The FCC plans to rip up local TV station ownership rules
But does it even have the authority to do so?
The FCC has today announced plans to hold a vote which, if successful, will dramatically shift the balance of power in the US TV market. On August 6, commissioners will hold a ballot to repeal Section 303 of the Communications Act, and with it the 39 percent rule. In essence, the rule limits the reach of a local TV network to no more than 39 percent of the US' total audience market. In its place, the FCC would move to a system whereby it would personally approve or reject TV ownership deals on a case-by-case basis. Which, I'm sure, would not expose the process to any sort of partisan influences or subversion given Carr has already threatened to revoke broadcast licenses if they air material critical of the government.
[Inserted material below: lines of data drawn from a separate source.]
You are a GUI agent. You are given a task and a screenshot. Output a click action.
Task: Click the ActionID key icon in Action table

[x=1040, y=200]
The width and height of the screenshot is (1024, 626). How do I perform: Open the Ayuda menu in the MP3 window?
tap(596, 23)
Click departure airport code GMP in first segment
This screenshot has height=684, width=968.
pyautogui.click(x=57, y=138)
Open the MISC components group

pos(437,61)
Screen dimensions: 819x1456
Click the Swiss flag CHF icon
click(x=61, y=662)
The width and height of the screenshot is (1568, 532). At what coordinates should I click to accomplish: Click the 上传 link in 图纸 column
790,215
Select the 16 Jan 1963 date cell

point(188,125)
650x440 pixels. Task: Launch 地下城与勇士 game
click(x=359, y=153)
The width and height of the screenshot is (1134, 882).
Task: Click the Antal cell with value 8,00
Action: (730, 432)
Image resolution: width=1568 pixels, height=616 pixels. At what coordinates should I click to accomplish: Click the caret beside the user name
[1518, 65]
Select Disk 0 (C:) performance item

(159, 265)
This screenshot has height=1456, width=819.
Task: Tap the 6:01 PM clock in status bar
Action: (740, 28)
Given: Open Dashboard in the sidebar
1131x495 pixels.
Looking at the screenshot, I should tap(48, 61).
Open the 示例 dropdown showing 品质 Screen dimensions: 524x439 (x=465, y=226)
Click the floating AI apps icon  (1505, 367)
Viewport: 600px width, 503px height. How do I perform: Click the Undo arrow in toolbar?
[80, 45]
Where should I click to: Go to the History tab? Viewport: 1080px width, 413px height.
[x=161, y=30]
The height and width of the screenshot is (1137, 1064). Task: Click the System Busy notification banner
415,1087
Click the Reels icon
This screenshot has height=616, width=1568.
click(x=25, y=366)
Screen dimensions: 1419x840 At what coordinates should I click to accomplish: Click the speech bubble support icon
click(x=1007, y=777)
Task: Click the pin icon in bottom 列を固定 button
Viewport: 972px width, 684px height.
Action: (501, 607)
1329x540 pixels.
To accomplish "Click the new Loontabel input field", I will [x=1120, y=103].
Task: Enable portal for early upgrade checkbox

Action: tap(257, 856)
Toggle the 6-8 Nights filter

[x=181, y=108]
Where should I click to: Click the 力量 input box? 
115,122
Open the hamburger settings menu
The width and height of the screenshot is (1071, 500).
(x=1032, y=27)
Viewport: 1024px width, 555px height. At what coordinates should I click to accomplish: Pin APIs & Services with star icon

It's not clear if the FCC even has the authority to reject Section 303 without the explicit consent of the legislature. As Lawrence J. Spiwak wrote in the Yale Journal on Regulation back in January, Section 10 of the Communications Act expressly forbids the FCC from bending the rules around Section 303. That said, it's not likely officials on the hill will go against the FCC given the clear benefits such media consolidation would hold. This is especially relevant given the resumption of talks which would see Sinclair Broadcast Group acquire The EW Scripps Company. A similar deal, between Sinclair and Tribune, would have seen the Republican Party-affiliated Sinclair control broadcast stations for more than 70 percent of US homes. It was rejected in 2018.